Some attacks on Zohran Mamdani’s mayoral campaign have focused on his plans to create city-owned grocery stores, make bus rides free, offer baby baskets of diapers to new parents and freeze rent for over two million New Yorkers. One of the stranger and more personal attacks focused on his summer scavenger hunt. Mr. Mamdani, who is 33 and a State Assembly member, went from one little-known nook of New York to another — and was promptly denounced as unfit for office.
A member of the New York Post’s editorial board called his base “adult-kickball-league D.S.A.-nerd Mamdani cultists” in a jeremiad against the scavenger hunt. Mayor Eric Adams suggested on social media, before leaving the race last week, that the scavenger hunt was nefarious. Former Gov. Andrew Cuomo, who is running against Mr. Mamdani for the mayoralty, sneered at it. The ability of a simple scavenger hunt to rile Mr. Mamdani’s detractors showcased a panic that seemingly unites many in the political old guard, even if they didn’t name it: The youngest Americans are taking over American life.

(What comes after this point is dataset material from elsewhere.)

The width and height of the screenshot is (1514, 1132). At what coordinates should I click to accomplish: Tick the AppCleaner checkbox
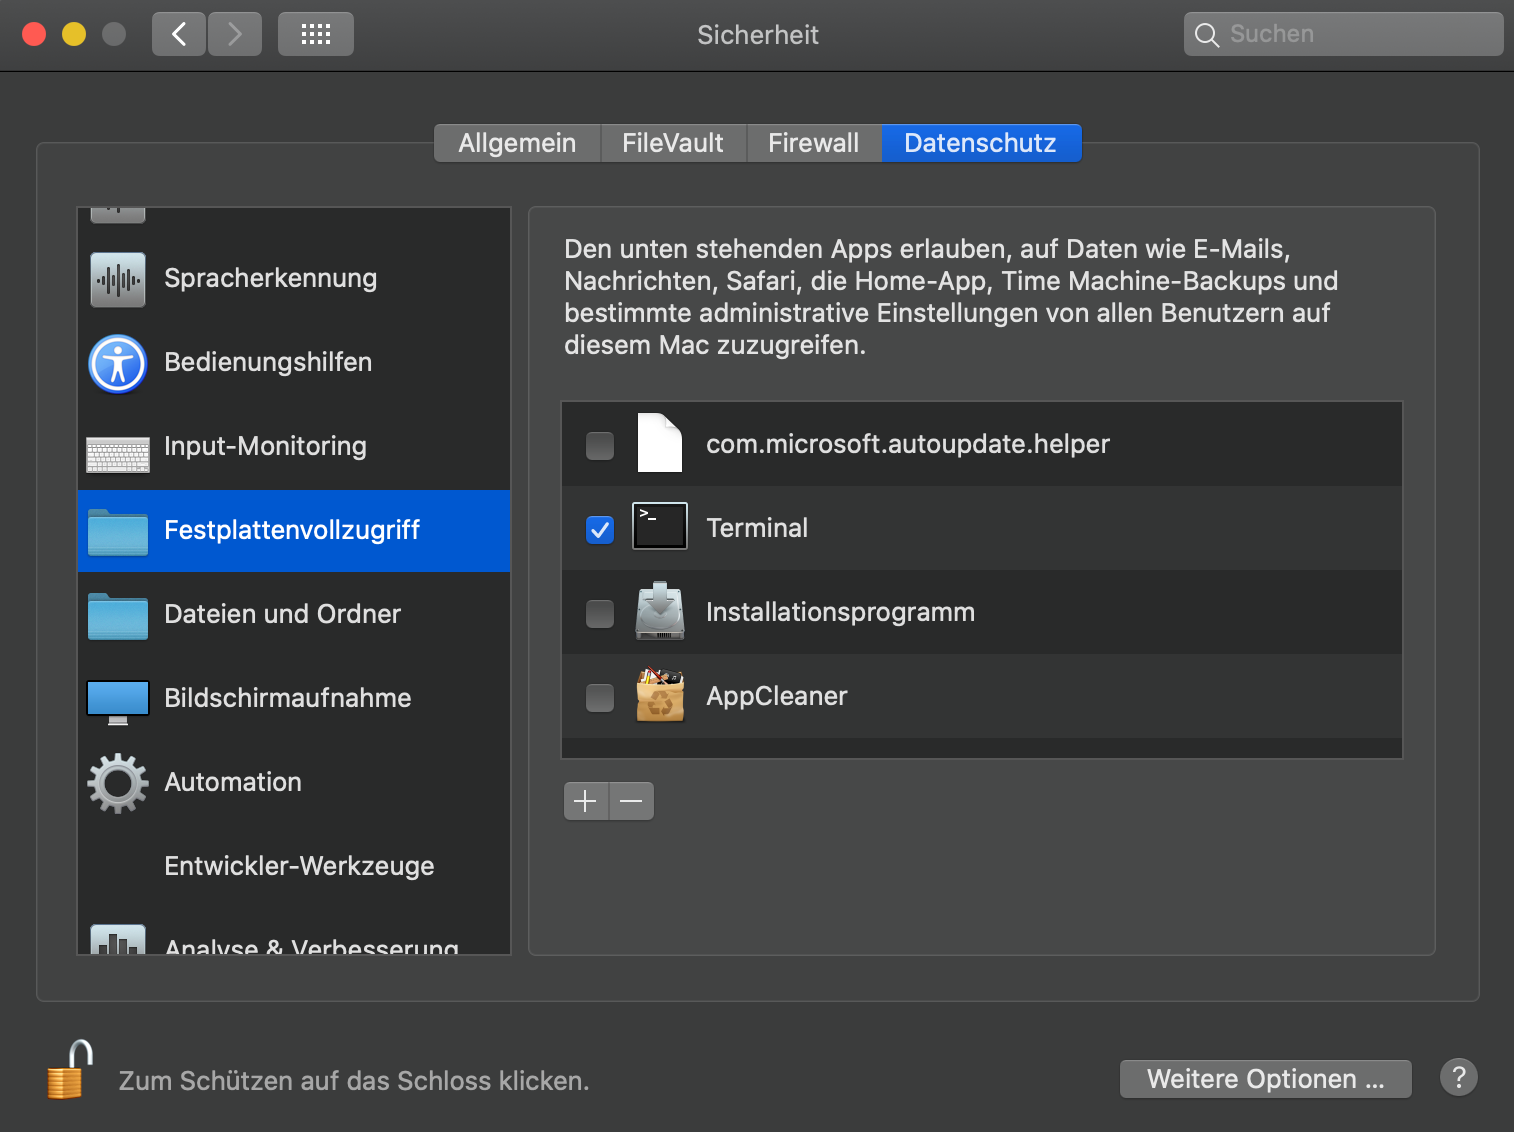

Younger Americans are sometimes derided for apathy about politics. But that indifference is almost entirely a product of established politicians’ appearances on cable news and occasional social media clips, as I’ve seen time and again in my role at the University of Chicago’s Institute of Politics. Many younger Americans are eagerly seeking out politicians and pundits of their own age. They are united not by one political platform but by establishment politicians’ inability to relate to younger Americans. Younger officials seem better placed to offer plausible road maps to our students, showing near-term solutions to problems where long-term solutions are often hazy.

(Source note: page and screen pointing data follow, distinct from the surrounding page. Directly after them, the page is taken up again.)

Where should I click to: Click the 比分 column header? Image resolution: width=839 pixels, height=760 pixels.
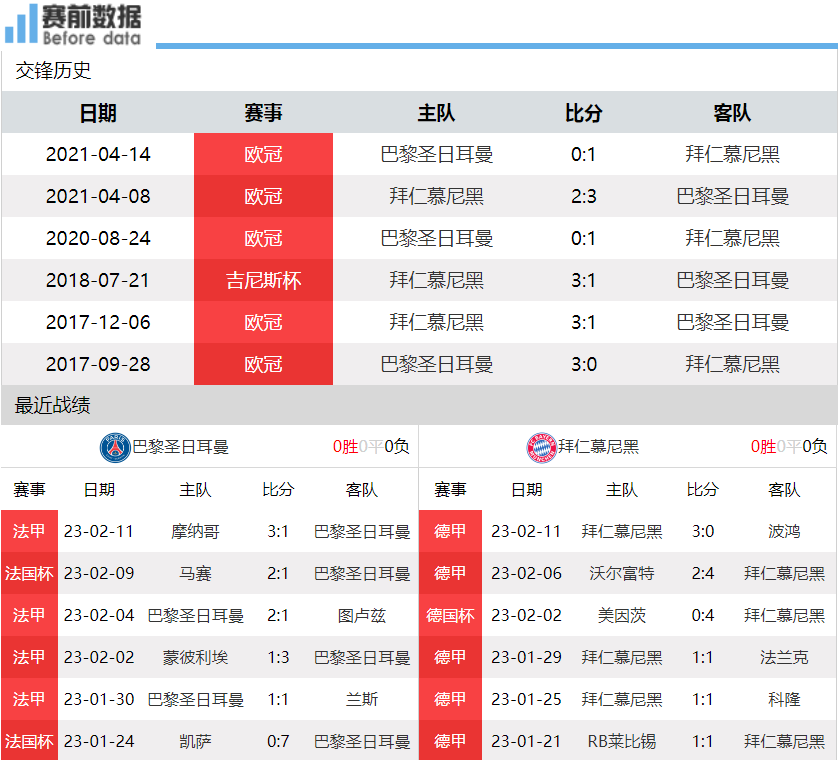point(582,113)
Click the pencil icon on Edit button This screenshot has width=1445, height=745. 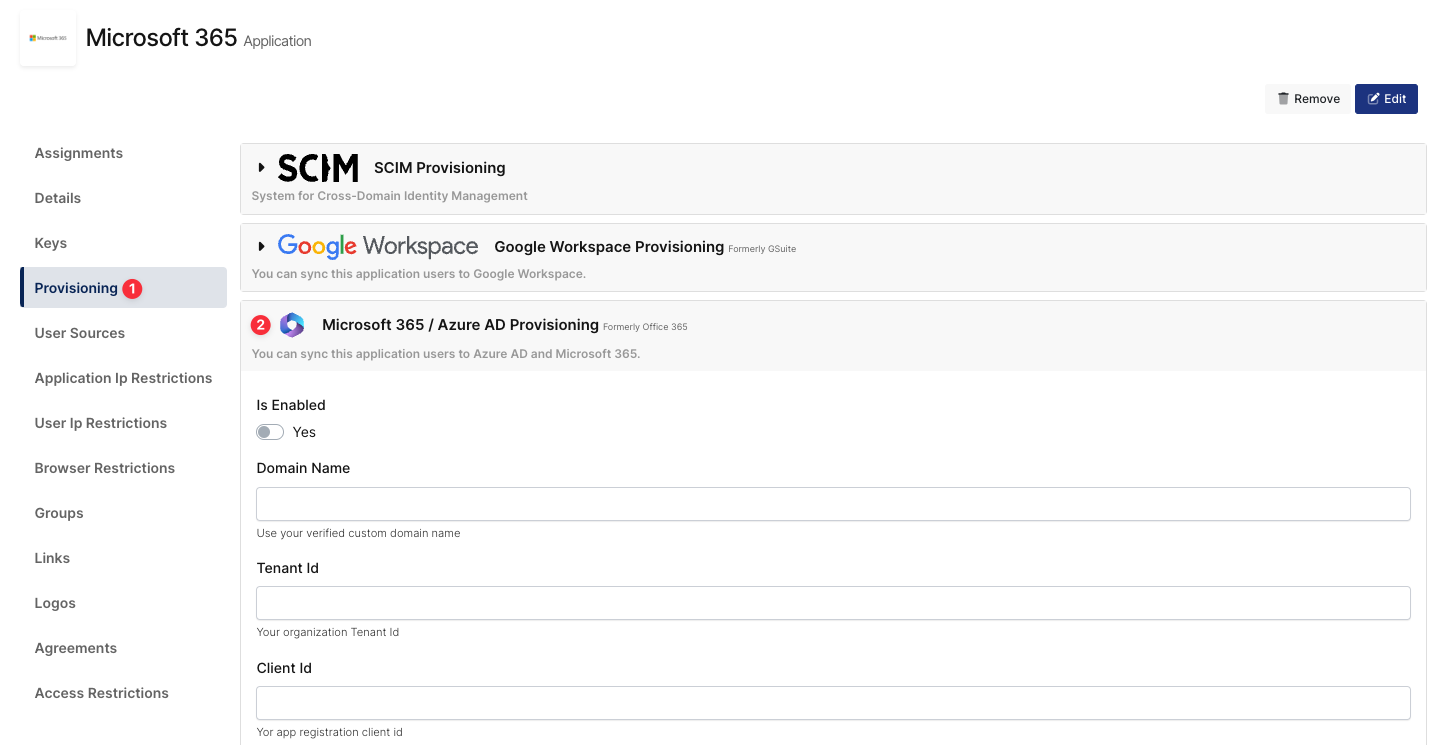pyautogui.click(x=1374, y=99)
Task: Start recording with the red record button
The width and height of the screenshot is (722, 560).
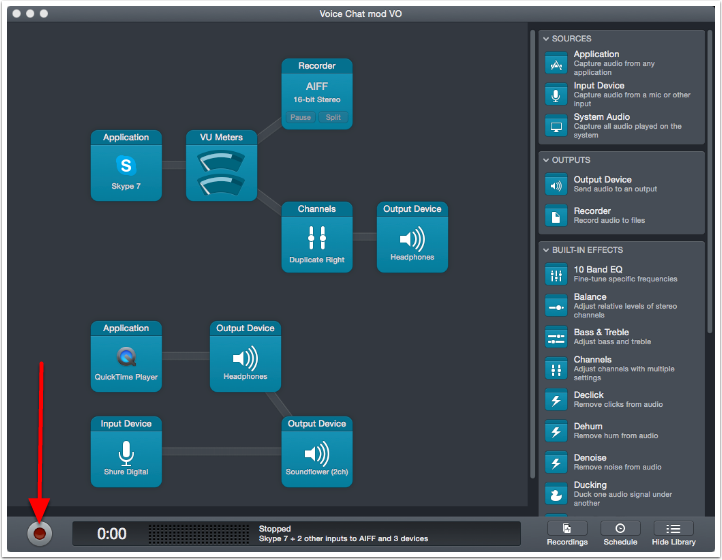Action: pyautogui.click(x=40, y=533)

This is true on the left and the right. Charlie Kirk understood this, and he was able to convert that enthusiasm into engagement for himself and votes for Republicans. There are very few among the political old guard who could fill a lawn with 3,000 people on any campus in America right now, but he could.
Young politicians will always be criticized by their elders for inexperience, and in politics, “young” doesn’t just mean the under-40 crowd. Barack Obama faced these attacks when he ran for president in 2008 as a barely seasoned U.S. senator. When I covered City Hall in 2001, Michael Bloomberg — the businessman who was nearly 60 when he first ran for mayor — was targeted for his lack of political perspicacity.
The hand-wringing in those cases did not carry the same get-off-my-lawn vibes that characterize jabs at this generation of newcomers — younger millennials and members of Generation Z, mostly. The ire for Mr. Mamdani and other young political hopefuls borrows from tropes about young Americans’ dues-skipping sense of professional entitlement.